Yeah I think it all started because the new version of Everest reports 32 units for G84.

INKster · Apr 10, 2007

trinibwoy said:
Yeah I think it all started because the new version of Everest reports 32 units for G84.

Yep.

Arun · Apr 10, 2007

Well, they could be changing how the ALUs work, perhaps by grouping 16 processors per multiprocessor and thus doubling the batch coherence... That'd make redundancy more difficult to manage (unless it's a fair bit more advanced than just disabling entire blocks of multiprocessors!) but it might reduce the transistor count slightly.

I'm just speculating here, as I don't know anything yet personally. But it'd certainly explain why it would detect less ALUs!

MulciberXP · Apr 11, 2007

nVidia also has a history of barrowing a lot of their refresh ideas and putting them in the mid/low end cards well before the refresh itself comes out.

INKster · Apr 11, 2007

MulciberXP said:
nVidia also has a history of barrowing a lot of their refresh ideas and putting them in the mid/low end cards well before the refresh itself comes out.

Half node process trials is surely one of those (NV43, G73-B1, G84).

Jawed · Apr 11, 2007

It seems to me 8500GT is lined up to be G84 with one cluster disabled, but with both ROP/MCs blocks active: 16 SPs, 4 TMUs, 8 ROPs, 128-bit.

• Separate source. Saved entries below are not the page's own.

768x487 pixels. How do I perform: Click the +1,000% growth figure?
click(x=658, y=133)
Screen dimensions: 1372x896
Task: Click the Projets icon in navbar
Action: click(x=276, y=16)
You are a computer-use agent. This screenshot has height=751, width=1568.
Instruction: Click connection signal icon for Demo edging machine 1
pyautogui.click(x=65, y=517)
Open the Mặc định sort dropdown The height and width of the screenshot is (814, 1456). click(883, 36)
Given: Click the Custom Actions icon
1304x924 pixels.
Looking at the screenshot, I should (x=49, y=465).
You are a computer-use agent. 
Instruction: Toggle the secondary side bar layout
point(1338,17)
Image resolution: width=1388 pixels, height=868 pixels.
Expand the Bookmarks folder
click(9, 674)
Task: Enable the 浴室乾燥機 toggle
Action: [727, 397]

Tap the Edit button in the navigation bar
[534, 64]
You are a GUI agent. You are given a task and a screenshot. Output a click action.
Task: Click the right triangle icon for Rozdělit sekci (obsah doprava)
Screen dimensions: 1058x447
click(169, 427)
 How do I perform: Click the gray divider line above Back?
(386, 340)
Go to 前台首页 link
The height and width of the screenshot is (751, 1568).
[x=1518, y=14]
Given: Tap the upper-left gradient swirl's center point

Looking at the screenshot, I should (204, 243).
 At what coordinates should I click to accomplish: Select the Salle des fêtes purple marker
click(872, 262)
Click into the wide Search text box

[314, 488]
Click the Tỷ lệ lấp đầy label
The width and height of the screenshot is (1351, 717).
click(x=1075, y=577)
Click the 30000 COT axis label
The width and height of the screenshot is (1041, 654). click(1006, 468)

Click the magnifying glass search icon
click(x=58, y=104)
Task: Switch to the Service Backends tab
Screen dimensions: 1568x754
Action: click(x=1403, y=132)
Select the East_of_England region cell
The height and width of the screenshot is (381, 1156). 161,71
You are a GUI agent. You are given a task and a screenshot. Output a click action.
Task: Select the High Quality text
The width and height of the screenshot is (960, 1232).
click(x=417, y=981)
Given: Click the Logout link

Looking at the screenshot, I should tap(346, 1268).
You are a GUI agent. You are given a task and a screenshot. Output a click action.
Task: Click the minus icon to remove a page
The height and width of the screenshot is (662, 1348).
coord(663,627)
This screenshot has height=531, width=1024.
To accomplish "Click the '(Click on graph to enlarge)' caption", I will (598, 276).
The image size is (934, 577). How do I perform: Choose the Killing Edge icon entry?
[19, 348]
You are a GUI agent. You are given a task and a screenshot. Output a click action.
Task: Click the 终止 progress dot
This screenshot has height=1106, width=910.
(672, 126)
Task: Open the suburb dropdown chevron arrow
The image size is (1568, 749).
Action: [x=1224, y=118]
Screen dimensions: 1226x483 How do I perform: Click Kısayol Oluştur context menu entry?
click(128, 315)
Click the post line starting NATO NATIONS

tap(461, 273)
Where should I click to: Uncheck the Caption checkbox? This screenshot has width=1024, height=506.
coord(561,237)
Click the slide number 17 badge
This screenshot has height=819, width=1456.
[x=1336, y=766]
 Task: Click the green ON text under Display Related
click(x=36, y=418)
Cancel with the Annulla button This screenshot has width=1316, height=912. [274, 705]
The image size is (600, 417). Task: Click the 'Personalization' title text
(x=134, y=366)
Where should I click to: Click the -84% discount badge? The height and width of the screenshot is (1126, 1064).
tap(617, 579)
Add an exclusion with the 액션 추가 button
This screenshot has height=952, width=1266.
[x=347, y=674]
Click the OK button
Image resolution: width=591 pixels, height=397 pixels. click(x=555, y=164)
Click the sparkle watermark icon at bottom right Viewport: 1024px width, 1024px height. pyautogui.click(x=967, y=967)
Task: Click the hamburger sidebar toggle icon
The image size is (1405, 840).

Presumably, then, there'll be G86s aimed at lower clocks or something (cheapest process at TSMC) with 16 SP, 4 TMUs and 8 ROPs. Then there's a question of redundancy within those cores. Though why this die is apparently "running late" is pretty curious...

I'm dubious that there'll never be a 64-bit (4 ROP) G82 or whatever at some point. TurboCache?

Jawed

Twinkie · Apr 11, 2007

Hmm could it be possible that some of the quads (clusters) are disabled for yields?

Since G80 is quoting b3d "..an 8-way MIMD setup of 16-way SIMD SP clusters. Inwardly, each 16 SP cluster is further organised in two pairs of 8.."

Couldnt G84 be an 4-way MIMD setup of 16-way SIMD SP clusters. Inwardly, each 16 SP cluster is further organised in two pairs of 8? Since the use of 80nm process and have the die size of 160mm^2 (not sure about this though) im sure this might be possible, just like how the G73 was really 4 quads.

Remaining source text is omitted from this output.